Similar to when the HGP came to fruition, these developments are leading to medical predictions that stretch far beyond basic research. Before long, the claims go, accurate protein structures will ‘open the door to deep learning-based design of protein-small molecule assemblies’ and thereby broadly ‘impact’ (Krishna et al. 2023) if not ‘accelerate’ drug discovery (Callaway 2020). However – this is our negative prediction – it is unlikely that these advances will fundamentally alter the landscape of drug discovery, especially because a lack of knowledge about protein structures is rarely the major hurdle for making effective drugs.14 As the HGP made abundantly clear, only a few diseases result from a single faulty gene or protein. Rather, the majority involve complex interactions among many components across multiple systems. Even where disease is caused by a single mutation, the effect is often a subtle change in protein structure, dynamics, or stability, rather than a distinct, ‘druggable’ target (Leslie et al 2022).
Today, thousands of scientists use the sequence databases that emerged from the HGP as daily research tools. The microorganisms have become partly visible, and it is now possible to pose new problems and design new inquiries. In this sense, the HGP initiated an infrastructural revolution in bioscience. Perhaps the science has since become less ‘occult,’ but no less complex or fascinating. Analogously, we predict that Alphafold and other deep learning systems will engender another deep infrastructural transformation of bioscience.
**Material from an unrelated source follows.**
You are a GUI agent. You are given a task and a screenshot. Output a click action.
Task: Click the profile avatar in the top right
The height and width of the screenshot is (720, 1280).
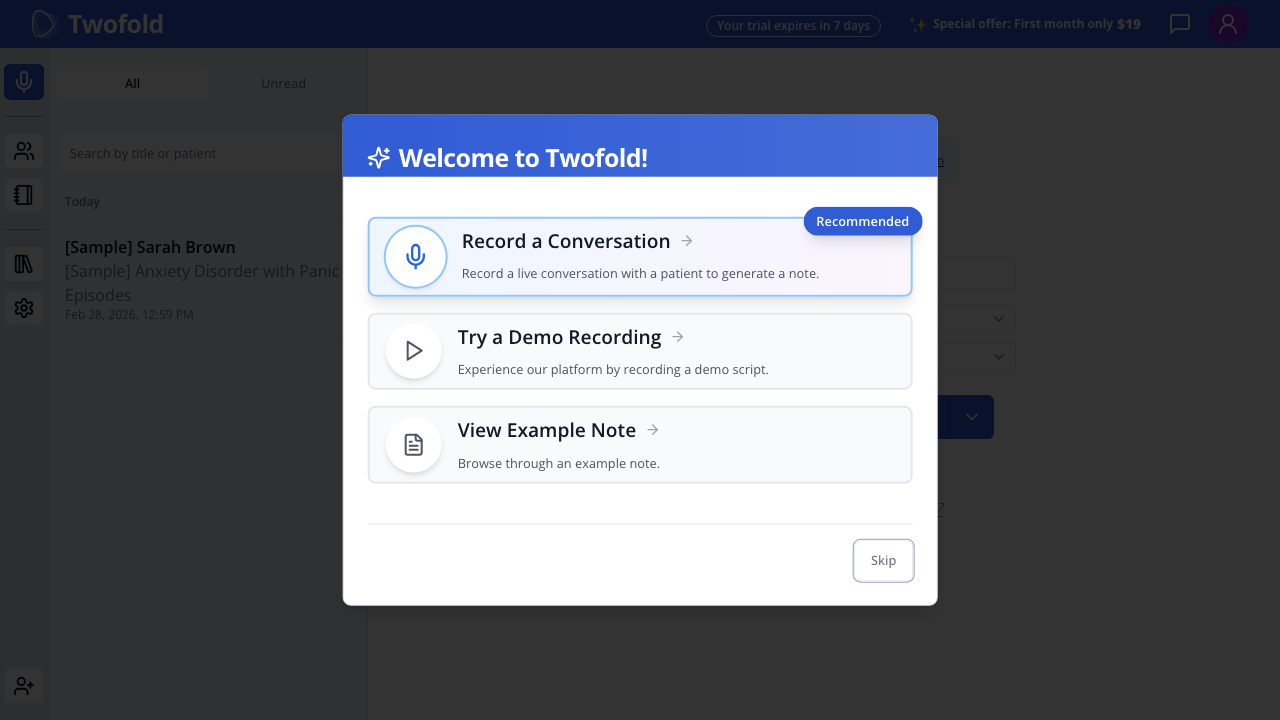coord(1227,23)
There are too many uncertainties to guess the exact scientific implications—unless you are truly in the business of fortune telling – but the availability of comprehensive databases with high-quality structural protein information will fundamentally alter research project development and experimental design. There will certainly be many new folds between science and society. Biomedical futures will keep on folding. But we should not expect to ‘mine medical miracles’ anytime soon.